:: Recorded data ::
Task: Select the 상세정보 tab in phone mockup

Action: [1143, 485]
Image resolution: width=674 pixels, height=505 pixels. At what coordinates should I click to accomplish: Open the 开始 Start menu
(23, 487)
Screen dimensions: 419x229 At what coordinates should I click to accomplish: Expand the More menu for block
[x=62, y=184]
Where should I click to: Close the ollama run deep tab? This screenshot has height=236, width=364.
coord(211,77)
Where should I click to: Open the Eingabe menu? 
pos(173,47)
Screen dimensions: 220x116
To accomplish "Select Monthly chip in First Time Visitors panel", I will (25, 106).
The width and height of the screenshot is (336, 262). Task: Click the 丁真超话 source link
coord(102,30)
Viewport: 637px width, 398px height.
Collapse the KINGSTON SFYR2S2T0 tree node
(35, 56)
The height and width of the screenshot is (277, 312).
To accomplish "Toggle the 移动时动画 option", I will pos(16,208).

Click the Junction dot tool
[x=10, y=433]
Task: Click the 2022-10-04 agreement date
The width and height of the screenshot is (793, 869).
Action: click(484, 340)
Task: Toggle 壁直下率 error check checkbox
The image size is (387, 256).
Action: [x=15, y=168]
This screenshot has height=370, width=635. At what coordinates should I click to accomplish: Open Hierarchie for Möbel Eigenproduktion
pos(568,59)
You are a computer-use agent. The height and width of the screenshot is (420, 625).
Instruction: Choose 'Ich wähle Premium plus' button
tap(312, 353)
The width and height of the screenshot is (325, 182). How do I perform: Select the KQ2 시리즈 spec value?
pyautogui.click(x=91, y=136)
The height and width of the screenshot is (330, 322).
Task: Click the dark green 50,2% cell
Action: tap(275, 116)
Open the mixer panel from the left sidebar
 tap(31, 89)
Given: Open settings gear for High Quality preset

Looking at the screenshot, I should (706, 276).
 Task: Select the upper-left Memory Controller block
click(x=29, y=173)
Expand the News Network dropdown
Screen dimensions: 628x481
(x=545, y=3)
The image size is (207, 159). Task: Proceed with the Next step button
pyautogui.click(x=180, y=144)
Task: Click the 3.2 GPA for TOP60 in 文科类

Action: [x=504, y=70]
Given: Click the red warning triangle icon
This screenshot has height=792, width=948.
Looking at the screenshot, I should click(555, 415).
:::
Task brief: The required answer is the line with "Task: Select the upper-left" plus every line after it to the end of the entries above, transcribed exactly.

Result:
 Task: Select the upper-left Memory Controller block
click(x=29, y=173)
Expand the News Network dropdown
Screen dimensions: 628x481
(x=545, y=3)
The image size is (207, 159). Task: Proceed with the Next step button
pyautogui.click(x=180, y=144)
Task: Click the 3.2 GPA for TOP60 in 文科类

Action: [x=504, y=70]
Given: Click the red warning triangle icon
This screenshot has height=792, width=948.
Looking at the screenshot, I should click(555, 415).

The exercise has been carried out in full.